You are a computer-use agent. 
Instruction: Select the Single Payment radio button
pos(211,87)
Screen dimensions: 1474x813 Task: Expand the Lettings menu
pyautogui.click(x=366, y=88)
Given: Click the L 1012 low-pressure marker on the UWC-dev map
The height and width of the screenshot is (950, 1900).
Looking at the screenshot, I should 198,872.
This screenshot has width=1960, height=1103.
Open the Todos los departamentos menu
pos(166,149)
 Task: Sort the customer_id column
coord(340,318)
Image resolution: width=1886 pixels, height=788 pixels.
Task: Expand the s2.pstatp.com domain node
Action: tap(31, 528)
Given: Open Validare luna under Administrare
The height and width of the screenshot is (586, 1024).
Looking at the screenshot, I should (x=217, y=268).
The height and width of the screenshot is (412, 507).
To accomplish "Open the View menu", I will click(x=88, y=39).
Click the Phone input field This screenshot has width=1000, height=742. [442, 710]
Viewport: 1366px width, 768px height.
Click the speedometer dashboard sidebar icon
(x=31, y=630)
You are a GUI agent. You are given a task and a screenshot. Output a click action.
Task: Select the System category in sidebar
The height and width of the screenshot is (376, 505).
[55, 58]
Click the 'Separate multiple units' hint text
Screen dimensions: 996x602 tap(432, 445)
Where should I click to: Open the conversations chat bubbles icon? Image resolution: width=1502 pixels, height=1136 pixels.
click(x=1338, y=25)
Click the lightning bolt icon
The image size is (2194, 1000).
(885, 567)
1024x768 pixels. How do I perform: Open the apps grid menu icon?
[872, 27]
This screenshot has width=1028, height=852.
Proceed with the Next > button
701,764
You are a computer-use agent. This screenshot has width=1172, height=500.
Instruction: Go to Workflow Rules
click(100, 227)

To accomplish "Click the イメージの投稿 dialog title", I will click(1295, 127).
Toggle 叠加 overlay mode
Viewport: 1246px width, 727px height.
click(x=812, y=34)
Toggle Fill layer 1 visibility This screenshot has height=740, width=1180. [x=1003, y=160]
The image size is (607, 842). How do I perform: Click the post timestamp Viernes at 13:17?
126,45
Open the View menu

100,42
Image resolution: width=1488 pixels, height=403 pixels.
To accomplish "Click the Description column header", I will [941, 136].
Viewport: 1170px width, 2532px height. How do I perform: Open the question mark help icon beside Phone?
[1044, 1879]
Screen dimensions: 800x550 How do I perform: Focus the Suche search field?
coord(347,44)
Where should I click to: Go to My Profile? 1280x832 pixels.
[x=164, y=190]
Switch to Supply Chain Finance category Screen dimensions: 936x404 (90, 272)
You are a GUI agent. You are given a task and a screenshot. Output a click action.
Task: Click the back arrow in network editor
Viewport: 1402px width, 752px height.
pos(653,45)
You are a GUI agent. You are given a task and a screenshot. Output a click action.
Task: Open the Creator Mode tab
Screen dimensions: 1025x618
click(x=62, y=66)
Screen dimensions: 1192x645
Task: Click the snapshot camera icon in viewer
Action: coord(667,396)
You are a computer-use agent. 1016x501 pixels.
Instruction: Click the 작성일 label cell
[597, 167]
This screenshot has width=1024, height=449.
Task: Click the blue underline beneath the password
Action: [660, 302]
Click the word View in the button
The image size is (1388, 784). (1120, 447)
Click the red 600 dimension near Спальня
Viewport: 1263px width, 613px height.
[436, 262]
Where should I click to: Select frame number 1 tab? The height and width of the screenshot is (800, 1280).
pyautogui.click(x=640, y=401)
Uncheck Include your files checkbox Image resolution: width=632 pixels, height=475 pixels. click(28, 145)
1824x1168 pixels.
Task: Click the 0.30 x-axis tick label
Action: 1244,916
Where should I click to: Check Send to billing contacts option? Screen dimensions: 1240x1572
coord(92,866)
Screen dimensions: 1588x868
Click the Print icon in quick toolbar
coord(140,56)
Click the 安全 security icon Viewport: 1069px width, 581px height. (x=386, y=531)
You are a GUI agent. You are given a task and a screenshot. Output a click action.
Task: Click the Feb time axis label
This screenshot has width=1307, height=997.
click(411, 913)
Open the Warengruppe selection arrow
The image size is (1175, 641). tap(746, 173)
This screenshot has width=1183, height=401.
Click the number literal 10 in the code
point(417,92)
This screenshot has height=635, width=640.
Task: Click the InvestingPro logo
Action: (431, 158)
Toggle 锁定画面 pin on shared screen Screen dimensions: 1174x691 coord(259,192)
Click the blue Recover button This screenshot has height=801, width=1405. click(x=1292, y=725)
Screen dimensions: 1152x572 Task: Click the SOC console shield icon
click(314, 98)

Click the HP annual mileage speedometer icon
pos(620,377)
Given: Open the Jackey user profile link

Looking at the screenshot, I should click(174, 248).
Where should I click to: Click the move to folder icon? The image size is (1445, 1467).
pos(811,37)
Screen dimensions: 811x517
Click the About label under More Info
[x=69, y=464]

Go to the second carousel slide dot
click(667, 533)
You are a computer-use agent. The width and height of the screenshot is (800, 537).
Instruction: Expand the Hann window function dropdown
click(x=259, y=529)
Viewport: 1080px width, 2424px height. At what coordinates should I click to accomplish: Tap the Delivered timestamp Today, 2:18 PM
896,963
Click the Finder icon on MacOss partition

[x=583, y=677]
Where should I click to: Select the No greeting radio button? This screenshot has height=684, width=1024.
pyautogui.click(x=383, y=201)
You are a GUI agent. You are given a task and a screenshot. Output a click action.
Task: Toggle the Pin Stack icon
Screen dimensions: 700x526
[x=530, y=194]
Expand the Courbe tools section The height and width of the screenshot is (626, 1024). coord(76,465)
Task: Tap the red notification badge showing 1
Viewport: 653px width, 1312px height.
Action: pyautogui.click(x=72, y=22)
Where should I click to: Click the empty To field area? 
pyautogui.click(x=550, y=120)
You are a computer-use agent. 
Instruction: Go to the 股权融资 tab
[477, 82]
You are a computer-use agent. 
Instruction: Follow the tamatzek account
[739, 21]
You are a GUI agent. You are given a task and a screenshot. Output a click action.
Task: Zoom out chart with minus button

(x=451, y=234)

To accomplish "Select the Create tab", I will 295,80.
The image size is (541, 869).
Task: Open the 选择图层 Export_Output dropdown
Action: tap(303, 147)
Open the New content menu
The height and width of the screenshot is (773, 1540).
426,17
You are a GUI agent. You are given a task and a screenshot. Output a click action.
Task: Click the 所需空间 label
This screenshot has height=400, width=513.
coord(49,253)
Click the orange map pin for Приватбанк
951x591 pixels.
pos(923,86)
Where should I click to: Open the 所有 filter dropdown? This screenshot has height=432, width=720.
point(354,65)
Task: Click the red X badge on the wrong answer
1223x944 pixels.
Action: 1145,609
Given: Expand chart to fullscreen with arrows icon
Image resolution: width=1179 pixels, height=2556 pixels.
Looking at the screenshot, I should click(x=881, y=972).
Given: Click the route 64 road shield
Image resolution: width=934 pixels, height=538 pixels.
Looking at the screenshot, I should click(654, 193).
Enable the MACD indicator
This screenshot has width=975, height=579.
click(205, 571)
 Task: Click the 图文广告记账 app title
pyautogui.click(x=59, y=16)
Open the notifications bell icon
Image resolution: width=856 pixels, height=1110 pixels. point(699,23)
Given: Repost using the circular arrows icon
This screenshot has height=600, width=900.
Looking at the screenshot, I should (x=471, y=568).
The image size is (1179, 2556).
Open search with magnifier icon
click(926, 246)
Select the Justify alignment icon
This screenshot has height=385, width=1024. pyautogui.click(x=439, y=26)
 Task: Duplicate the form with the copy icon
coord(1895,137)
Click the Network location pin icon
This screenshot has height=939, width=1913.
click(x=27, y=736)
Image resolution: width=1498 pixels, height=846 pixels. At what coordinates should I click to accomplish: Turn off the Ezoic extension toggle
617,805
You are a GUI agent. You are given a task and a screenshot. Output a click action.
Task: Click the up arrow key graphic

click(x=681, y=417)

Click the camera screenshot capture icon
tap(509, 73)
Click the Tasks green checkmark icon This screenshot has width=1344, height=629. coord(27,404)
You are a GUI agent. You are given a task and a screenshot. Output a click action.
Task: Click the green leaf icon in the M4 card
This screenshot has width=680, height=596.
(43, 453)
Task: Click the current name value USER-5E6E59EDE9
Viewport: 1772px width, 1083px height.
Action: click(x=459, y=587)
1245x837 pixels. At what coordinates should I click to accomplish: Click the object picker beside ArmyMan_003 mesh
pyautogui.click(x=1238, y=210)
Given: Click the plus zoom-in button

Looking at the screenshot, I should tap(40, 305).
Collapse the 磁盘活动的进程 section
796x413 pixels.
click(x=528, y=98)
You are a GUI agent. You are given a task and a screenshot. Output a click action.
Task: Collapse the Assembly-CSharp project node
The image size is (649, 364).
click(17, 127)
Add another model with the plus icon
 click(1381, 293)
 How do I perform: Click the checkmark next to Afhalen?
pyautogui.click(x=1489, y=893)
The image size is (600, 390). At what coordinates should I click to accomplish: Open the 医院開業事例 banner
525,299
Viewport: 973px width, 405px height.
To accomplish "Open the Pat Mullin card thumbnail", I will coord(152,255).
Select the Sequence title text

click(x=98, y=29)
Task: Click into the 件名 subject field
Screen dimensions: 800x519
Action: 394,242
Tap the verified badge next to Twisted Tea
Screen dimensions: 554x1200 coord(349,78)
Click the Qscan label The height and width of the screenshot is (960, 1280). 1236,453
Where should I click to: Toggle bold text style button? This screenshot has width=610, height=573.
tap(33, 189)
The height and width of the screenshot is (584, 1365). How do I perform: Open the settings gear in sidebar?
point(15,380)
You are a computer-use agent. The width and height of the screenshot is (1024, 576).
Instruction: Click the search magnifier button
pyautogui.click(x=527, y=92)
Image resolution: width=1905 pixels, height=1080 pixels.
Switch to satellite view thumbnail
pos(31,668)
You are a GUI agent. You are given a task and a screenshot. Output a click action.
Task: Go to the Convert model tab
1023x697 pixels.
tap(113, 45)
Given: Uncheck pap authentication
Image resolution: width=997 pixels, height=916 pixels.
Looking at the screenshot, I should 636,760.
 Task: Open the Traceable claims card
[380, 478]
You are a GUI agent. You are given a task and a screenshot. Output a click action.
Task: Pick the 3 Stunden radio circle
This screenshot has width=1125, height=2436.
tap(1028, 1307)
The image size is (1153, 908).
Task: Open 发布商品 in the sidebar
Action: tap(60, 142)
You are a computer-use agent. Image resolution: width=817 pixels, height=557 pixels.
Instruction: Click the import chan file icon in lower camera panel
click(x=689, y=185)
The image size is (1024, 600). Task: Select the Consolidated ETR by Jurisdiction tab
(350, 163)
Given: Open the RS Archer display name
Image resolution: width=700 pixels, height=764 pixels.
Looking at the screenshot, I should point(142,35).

_ _ _ _ _ _ _

## Problem
The lines to copy are those above that contain "category".

## Your response
Task: Select the System category in sidebar
Switch to Supply Chain Finance category Screen dimensions: 936x404 (90, 272)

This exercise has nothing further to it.